Trivia: In March 2012, this film won the Genesis Award for Best Documentary Feature from The Humane Society of the United States
“This story is like a fairy tale, except it’s entirely true”.
So says narrator Morgan Freeman at the beginning of Born to be Wild, a 2011 nature documentary originally presented in the IMAX format. During the movie, we’re introduced to two women, both of whom have dedicated the better part of their lives to caring for animals in need. Daphne Sheldrick runs a sanctuary in Kenya for baby elephants whose mothers were killed for their ivory, while Birutė Galdikas is caretaker of a reserve in Borneo catering to young orangutans, left orphaned by the island's deforestation. Though thousands of miles from one another, these two remarkable women share a special bond, and, over the years, have rescued hundreds of baby animals that, without their help, would surely have died.
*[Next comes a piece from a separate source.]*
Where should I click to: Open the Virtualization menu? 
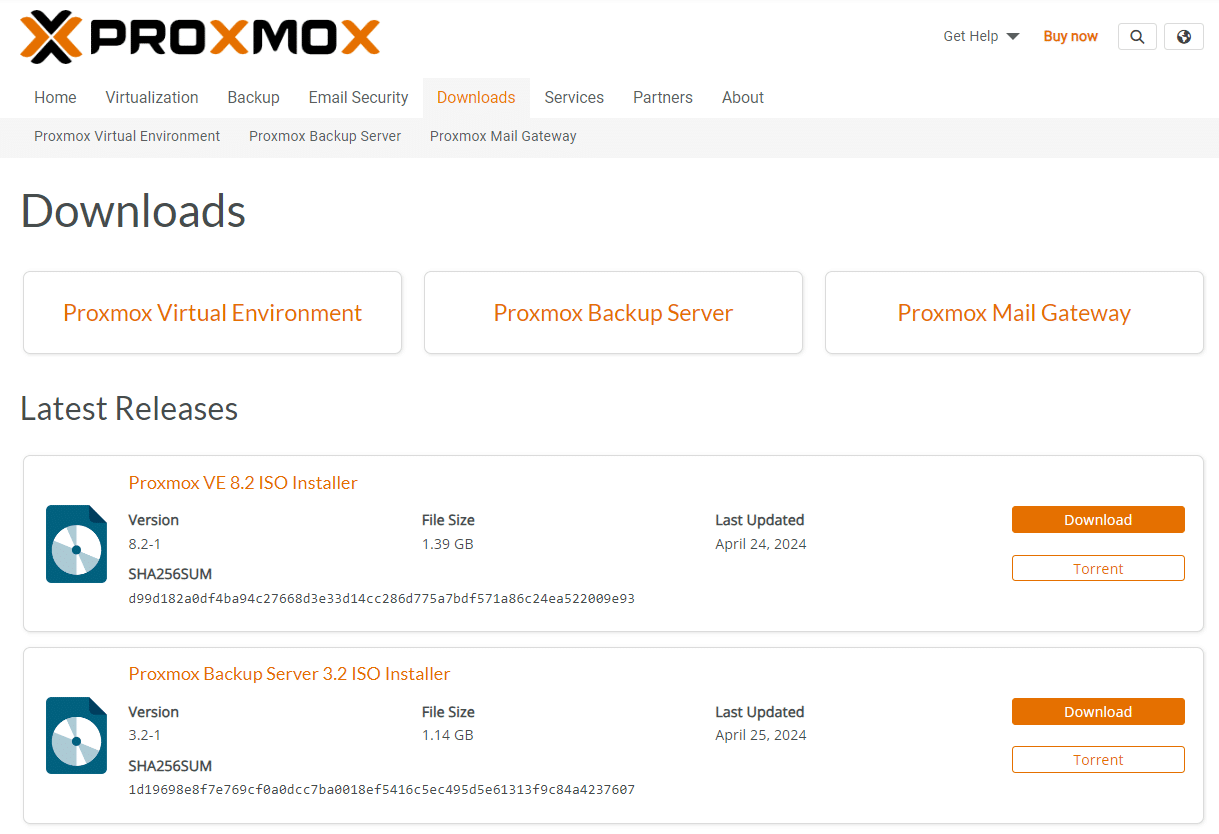click(151, 97)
Morgan Freeman, who’s narrated such documentaries as March of the Penguins and Where the Water Meets the Sky, is, in my opinion, the U.S. equivalent of Britain’s David Attenborough, the voice behind such extraordinary BBC-produced nature series as Planet Earth, Life, and Human Planet [if you’ve never seen any of these, you’re missing something very special]. His always-smooth delivery in Born to be Wild is a definite plus, but its the crisp, stunning cinematography of David Douglas that truly steals the show. Shot on location in Nairobi and Borneo, Douglas brings us up close and personal with both the orangutans and the elephants, while at the same time capturing the awesome landscape of their spacious sanctuaries in breathtaking detail.
Nothing in Born to be Wild is too disturbing for kids, who’ll undoubtedly like watching young elephants kick a soccer ball around, or orangutans swinging from ropes in a makeshift jungle gym. But the movie has plenty to offer older viewers as well, who will be blown away by the film’s magnificent imagery. Running at just about 40 minutes, Born to be Wild is a family film that every member of the family can enjoy.